I have just made the update to CPU min and keeping my hopes up...


----------



## Rhenzhen (Oct 15, 2011)

Moon2 said:


> Settings > Cyanogenmod Settings > Performance > CPU Settings


 I went to this location and there was no option to change it. When i click Min CPU frequency. It keep popping up the Min CPU frequency, then at the bottom cancel button only...


----------



## zrzhu (Aug 23, 2011)

Rhenzhen said:


> I went to this location and there was no option to change it. When i click Min CPU frequency. It keep popping up the Min CPU frequency, then at the bottom cancel button only...


It's the same to me!


----------



## lantech (Oct 15, 2011)

Yep, same here. I thought it was an alpha thing/not implemented yet. But some people have options there?


----------



## TheRealBeesley (Jun 10, 2011)

Just wanted to let you all know, I did what's recommended in the OP, and I'm still getting the SOD. No change whatsoever. thanks anyway though.


----------



## TheRealBeesley (Jun 10, 2011)

"zrzhu said:


> It's the same to me!


so download Setcpu. Its free on xda or $2 on the market. buy it from the market and support the developer.


----------



## eric90066 (Oct 13, 2011)

I also followed op's instructions and yet the problem still exists.


----------



## bgroins (Aug 22, 2011)

eric90066 said:


> I also followed op's instructions and yet the problem still exists.


Confirmed. This is not a valid workaround for everyone.


----------



## lafester (Aug 27, 2011)

Sorry wrong issue.


----------



## jstafford1 (Aug 26, 2011)

FWIW my min has been set at 594 since install and 0 SOD's. If 385 doesn't work try a little higher. Battery life can't get much worse.
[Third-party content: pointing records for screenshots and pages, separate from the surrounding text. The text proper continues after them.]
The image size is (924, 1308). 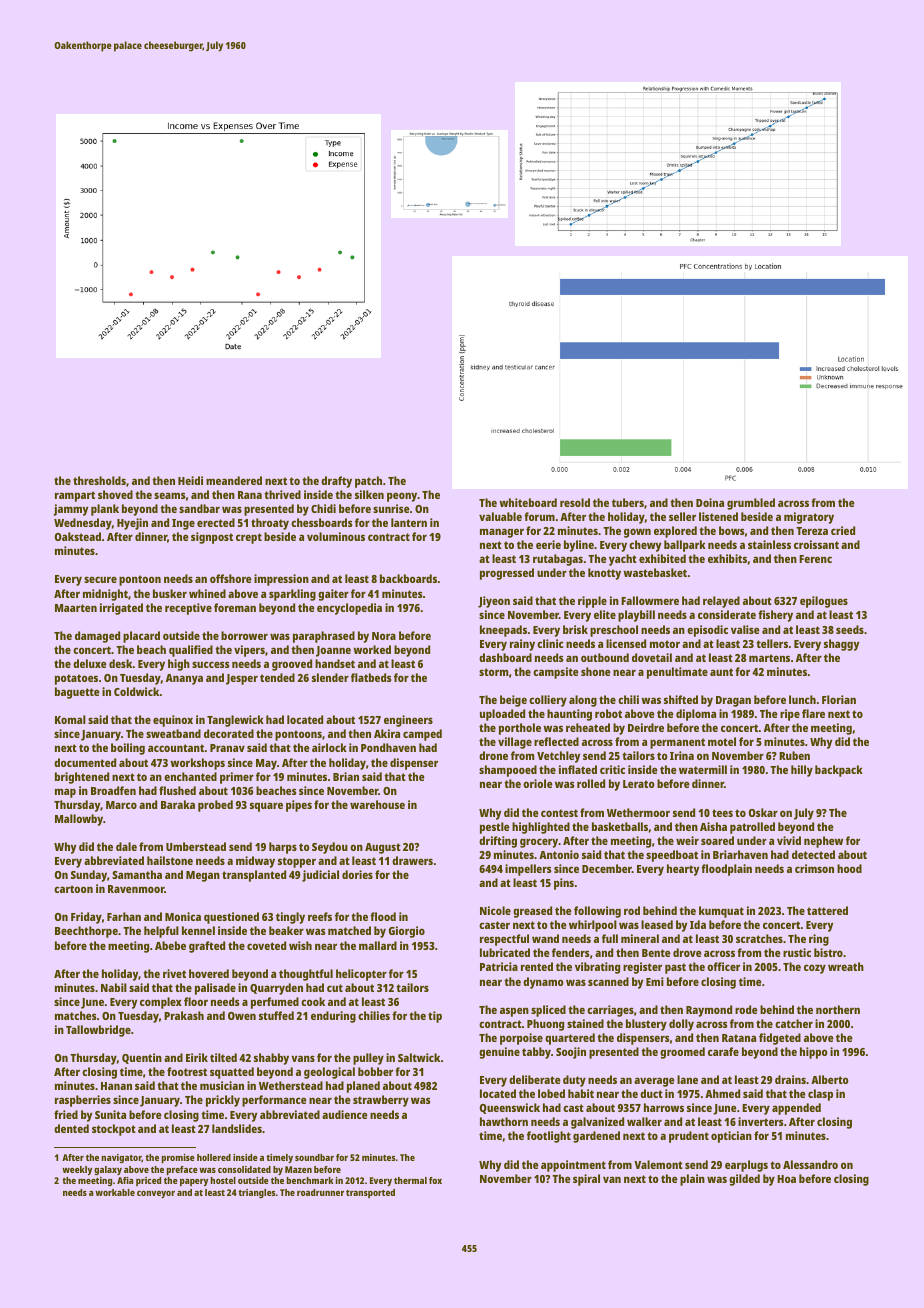 What do you see at coordinates (575, 629) in the screenshot?
I see `brisk` at bounding box center [575, 629].
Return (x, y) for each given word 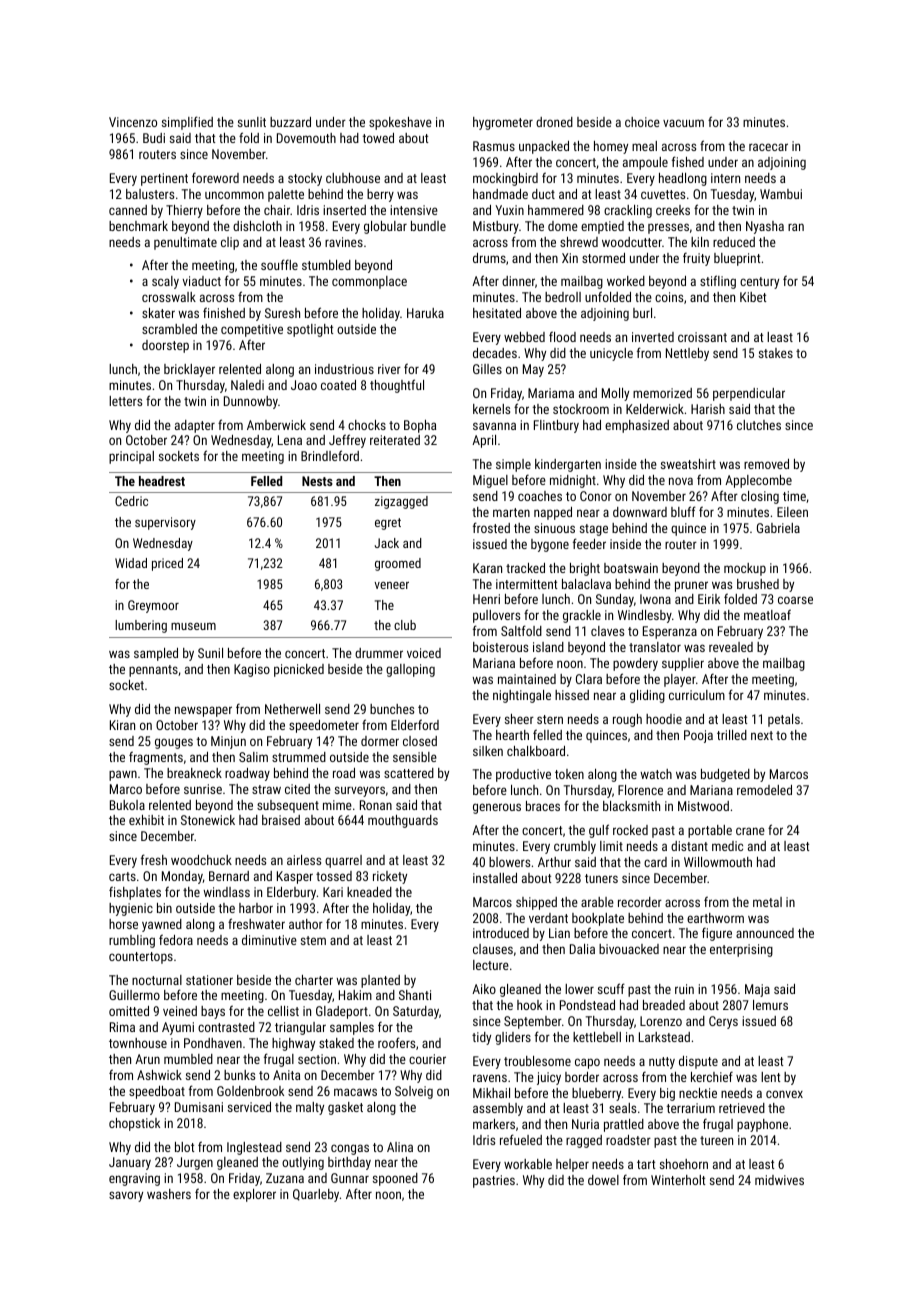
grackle (582, 616)
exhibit (146, 820)
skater (158, 313)
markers (494, 1124)
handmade (500, 194)
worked (626, 281)
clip (230, 243)
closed (420, 741)
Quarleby (316, 1195)
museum (193, 626)
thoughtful (397, 386)
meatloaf (767, 614)
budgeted (725, 775)
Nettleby (687, 354)
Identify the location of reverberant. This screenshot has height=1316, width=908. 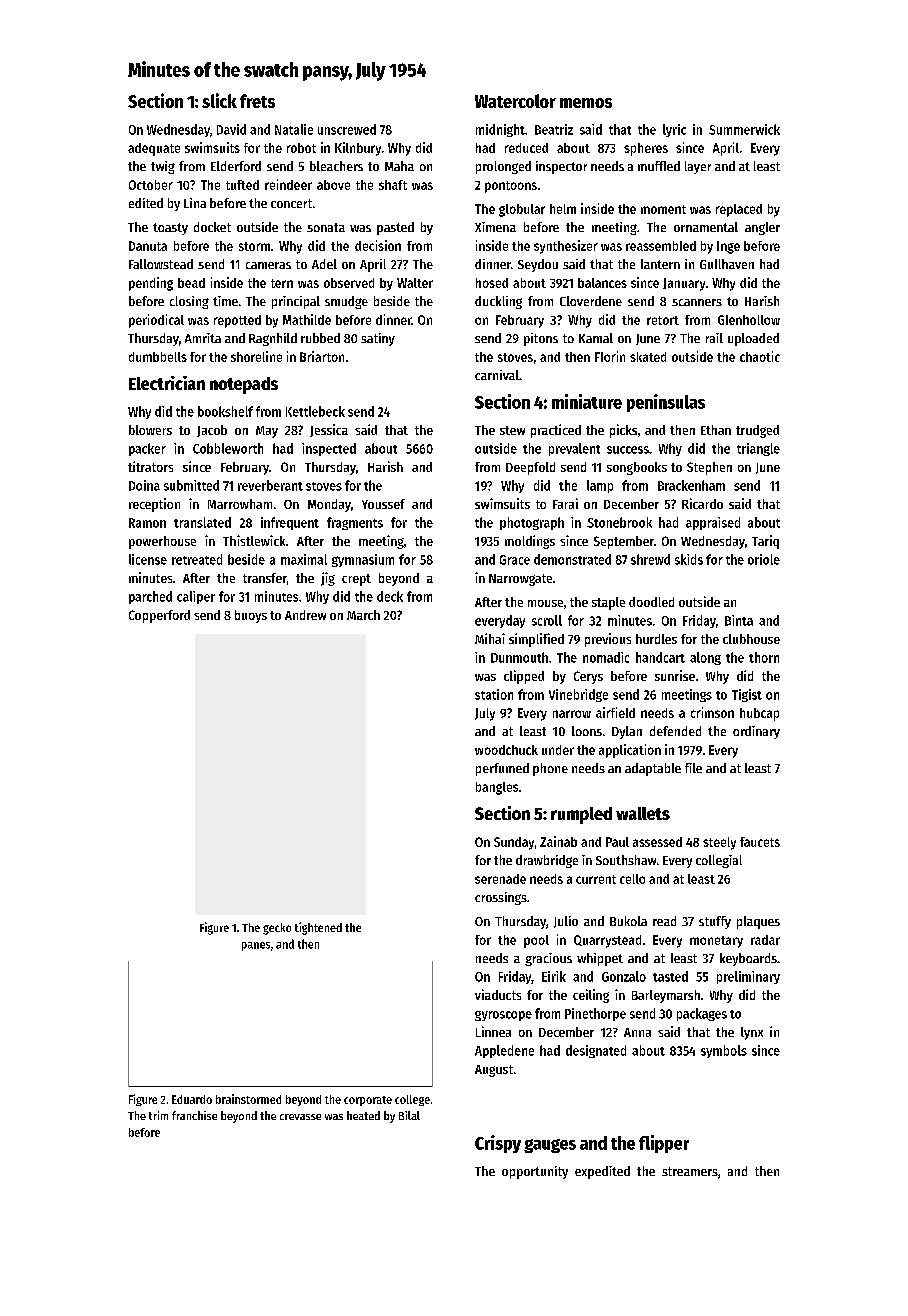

Sent from my HP Touchpad using Tapatalk


----------



## johnvan (Oct 15, 2011)

Is there anybody else not having problems with this? Reading these forums it would seem that almost everybody has this problem. I don't,and I haven't.made any changes.
I'd love to help but it's just been dumb luck.


----------



## sandman (Oct 9, 2011)

Maybe it is time to change the title of this thread?


----------



## igotgame (Oct 14, 2011)

Using setcpu I have my min set to 432 and haven't had any SOD in the last day or so.

Another thing in setcpu, you can set profiles to what the CPU speed should be when he screen is off, its charging, etc..this can also help with the battery.


----------



## sandman (Oct 9, 2011)

I just got my first sod for the day. CPU set to 432. My battery level was at 37. Not that low but could it be related? Anybody with CPU set to 432 had a sod with a high battery charge?


----------



## mortymouse (Aug 24, 2011)

I was able to keep TP running for 12-13 hours with the display on a LOT. Not a single SOD for me, and I was trying to make it sleep over and over and also trying to run the battery down to see how long it could make it.


----------